Note that the person who asks this question may feel resentment toward God, and won't be just looking for intellectual closure.  C. S. Lewis recalls that as an atheist he "did not believe God existed. I was also very angry at him for not existing." Remember that conversations on this topic may be more like talking to a divorcee than a skeptical scientist.

Here's the irony: some try to use this question as an argument against God's existence, but in actuality, the mere asking of the question is itself evidence for God!

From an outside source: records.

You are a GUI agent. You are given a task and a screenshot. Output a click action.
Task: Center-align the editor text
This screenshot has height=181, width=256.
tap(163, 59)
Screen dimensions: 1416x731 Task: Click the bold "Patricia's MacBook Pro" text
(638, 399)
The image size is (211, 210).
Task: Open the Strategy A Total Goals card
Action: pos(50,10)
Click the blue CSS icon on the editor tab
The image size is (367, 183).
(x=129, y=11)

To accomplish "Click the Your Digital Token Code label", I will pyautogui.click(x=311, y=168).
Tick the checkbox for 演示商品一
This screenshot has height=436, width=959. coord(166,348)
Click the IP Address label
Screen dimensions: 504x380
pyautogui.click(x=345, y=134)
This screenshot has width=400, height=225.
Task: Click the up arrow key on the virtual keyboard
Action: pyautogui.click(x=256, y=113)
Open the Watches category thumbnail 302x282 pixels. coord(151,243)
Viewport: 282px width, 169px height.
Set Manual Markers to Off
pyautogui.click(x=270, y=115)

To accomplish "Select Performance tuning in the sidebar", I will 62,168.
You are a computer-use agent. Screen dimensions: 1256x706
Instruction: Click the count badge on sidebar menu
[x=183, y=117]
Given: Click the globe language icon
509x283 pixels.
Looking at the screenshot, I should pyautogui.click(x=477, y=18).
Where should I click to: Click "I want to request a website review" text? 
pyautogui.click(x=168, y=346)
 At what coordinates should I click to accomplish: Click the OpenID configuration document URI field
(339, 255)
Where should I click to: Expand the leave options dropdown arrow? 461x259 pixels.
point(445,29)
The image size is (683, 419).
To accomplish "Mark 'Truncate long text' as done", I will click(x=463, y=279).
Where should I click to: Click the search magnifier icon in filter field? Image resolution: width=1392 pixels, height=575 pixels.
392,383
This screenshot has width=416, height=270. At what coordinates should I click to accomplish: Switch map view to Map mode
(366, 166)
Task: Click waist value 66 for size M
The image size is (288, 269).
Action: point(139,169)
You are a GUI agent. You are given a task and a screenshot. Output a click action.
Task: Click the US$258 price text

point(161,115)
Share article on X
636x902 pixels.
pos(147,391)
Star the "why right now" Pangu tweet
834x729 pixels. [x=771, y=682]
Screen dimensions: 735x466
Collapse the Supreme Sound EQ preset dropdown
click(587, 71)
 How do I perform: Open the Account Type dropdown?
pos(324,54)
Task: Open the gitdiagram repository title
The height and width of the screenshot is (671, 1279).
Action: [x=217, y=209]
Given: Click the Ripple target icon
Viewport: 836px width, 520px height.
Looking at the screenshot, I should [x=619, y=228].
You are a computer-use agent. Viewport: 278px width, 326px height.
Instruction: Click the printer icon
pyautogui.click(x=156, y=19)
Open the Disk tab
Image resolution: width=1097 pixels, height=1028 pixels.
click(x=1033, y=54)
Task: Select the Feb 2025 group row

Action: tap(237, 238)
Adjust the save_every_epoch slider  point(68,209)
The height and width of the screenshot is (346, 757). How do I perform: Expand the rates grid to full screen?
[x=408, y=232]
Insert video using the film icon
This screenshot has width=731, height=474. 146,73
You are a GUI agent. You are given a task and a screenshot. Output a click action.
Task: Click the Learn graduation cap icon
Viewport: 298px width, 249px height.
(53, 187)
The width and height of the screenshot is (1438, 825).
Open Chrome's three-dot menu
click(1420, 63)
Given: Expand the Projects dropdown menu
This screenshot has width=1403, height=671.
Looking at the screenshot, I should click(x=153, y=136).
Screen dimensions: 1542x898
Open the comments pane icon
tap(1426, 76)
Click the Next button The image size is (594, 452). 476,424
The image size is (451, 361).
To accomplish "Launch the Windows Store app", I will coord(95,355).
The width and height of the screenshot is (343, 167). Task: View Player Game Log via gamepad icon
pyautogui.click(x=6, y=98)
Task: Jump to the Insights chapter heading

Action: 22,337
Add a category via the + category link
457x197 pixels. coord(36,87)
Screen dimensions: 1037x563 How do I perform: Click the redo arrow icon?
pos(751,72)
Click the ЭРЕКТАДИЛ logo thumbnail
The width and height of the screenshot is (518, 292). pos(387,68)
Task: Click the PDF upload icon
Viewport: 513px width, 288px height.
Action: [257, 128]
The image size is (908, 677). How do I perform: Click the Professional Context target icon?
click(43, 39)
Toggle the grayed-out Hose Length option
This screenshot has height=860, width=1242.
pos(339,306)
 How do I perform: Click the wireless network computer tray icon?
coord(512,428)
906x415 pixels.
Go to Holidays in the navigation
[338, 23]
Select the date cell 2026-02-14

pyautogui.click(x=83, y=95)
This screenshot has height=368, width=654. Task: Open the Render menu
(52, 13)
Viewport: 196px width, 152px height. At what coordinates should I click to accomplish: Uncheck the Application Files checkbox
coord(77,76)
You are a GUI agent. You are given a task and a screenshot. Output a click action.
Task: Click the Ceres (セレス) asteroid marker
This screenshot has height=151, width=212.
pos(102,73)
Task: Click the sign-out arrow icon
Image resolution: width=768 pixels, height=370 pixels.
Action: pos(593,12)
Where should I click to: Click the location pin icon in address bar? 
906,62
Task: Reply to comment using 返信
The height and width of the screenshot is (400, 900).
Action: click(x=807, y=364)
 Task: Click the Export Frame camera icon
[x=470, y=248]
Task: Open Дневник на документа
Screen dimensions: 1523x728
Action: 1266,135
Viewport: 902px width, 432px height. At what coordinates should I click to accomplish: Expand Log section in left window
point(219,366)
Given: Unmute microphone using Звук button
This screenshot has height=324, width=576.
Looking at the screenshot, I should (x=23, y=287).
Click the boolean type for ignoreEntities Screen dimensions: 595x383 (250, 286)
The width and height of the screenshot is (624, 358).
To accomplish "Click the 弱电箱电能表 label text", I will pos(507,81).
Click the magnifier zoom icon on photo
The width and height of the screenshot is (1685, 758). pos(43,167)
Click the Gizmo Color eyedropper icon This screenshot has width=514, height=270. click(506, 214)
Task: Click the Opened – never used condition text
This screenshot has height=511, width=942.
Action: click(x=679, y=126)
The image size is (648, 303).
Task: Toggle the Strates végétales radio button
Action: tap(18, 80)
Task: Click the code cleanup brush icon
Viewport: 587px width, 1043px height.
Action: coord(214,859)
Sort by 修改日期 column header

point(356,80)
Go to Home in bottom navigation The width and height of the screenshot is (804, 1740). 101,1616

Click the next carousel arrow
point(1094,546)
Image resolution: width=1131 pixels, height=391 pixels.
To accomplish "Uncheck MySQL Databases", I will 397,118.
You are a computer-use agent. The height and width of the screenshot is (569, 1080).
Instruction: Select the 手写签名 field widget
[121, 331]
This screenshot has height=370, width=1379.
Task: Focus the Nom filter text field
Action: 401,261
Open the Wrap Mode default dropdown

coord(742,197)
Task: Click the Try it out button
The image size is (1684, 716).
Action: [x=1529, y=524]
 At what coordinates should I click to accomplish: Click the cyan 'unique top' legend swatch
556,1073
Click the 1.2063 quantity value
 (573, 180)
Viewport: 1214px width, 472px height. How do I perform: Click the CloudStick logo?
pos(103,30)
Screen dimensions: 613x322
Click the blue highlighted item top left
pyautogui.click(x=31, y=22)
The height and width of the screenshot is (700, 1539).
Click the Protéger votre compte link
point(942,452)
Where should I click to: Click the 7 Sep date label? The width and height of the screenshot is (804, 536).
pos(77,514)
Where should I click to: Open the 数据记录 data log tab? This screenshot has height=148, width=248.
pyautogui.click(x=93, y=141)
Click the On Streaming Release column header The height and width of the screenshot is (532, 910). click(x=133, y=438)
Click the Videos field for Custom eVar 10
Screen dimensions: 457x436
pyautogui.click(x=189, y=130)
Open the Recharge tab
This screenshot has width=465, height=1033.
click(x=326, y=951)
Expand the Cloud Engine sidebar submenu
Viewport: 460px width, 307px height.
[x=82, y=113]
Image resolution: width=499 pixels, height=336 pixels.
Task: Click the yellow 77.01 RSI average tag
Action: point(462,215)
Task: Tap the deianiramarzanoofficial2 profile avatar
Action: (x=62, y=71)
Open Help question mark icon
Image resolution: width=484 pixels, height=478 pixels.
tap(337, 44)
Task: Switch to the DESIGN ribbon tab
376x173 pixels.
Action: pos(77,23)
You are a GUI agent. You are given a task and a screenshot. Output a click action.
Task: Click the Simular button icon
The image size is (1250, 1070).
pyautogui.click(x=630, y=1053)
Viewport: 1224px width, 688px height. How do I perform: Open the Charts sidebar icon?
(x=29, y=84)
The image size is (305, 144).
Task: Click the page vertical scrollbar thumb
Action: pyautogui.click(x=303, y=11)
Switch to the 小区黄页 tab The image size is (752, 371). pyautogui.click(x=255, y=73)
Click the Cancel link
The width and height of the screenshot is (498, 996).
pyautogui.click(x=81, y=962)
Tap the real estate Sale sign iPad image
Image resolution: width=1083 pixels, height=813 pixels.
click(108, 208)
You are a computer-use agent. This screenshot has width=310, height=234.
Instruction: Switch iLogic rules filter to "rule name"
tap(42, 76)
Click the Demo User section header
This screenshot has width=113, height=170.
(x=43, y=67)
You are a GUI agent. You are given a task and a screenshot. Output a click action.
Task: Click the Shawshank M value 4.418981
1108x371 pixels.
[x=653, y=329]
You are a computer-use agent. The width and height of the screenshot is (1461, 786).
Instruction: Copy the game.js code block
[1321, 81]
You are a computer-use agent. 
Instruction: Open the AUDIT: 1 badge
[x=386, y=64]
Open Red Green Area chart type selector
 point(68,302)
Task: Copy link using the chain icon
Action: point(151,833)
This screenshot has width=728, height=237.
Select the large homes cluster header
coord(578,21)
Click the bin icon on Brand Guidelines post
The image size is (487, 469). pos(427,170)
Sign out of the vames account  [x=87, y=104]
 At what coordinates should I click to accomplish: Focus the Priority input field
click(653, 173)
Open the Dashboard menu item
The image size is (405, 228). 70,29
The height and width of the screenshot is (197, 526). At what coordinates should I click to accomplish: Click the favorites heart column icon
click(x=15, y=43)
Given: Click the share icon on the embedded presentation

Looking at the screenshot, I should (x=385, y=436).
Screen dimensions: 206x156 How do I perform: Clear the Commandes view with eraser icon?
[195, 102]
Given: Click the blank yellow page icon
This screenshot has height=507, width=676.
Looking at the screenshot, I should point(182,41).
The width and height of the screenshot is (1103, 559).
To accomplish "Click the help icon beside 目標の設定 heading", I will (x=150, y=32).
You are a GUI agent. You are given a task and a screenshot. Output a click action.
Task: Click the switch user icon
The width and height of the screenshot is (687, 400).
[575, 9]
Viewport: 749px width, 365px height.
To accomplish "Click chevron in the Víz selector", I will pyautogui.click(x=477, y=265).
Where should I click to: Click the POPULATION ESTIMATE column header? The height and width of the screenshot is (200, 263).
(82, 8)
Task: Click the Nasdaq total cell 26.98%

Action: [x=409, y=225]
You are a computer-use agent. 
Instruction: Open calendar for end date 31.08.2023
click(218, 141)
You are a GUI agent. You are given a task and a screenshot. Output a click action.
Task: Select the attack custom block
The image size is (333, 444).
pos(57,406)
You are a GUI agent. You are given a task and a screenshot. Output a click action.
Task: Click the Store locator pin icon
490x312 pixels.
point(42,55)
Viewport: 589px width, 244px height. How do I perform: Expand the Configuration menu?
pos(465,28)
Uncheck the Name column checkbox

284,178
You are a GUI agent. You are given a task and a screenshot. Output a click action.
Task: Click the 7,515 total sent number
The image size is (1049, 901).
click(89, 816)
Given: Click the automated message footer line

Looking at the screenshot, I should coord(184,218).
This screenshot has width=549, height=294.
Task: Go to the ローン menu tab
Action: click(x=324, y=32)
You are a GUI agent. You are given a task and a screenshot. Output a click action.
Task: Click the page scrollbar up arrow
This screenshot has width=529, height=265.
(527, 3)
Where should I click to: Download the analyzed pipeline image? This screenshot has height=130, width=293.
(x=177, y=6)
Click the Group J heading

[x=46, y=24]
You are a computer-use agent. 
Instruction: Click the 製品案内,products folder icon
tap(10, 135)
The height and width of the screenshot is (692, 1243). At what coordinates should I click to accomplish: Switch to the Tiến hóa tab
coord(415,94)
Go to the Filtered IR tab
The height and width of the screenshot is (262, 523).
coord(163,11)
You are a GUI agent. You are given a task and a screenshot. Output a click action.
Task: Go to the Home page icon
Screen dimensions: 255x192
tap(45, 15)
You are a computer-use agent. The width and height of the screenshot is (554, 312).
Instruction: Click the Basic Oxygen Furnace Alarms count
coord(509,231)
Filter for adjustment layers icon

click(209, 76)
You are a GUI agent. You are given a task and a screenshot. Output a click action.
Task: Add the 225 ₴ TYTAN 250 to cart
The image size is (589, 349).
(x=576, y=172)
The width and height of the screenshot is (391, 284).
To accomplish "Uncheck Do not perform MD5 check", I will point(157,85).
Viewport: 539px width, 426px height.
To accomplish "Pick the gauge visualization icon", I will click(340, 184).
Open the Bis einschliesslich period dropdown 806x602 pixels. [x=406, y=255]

C. S. Lewis:  My argument against God was that the universe seemed so cruel and unjust. But how had I got this idea of just and unjust? A man does not call a line crooked unless he has some idea of a straight line. What was I comparing this universe with when I called it unjust? If the whole show was bad and senseless from A to Z, so to speak, why did I, who was supposed to be part of the show, find myself in such violent reaction to it? A man feels wet when he falls into water, because man is not a water animal: a fish would not feel wet. Of course I could have given up my idea of justice by saying it was nothing but a private idea of my own. But if I did that, then my argument against God collapsed too—for the argument depended on saying that the world was really unjust, not simply that it did not happen to please my private fancies. Thus in the very act of trying to prove that God did not exist—in other words—that the whole world was senseless—I found I was forced to assume that one part of reality—namely my idea of justice—was full of sense. Consequently atheism turns out to be too simple. If the universe has no meaning, we should never have found out that it has meaning: just as, if there were no light in the universe and therefore no creatures with eyes, we should never know it was dark. Dark would be without meaning.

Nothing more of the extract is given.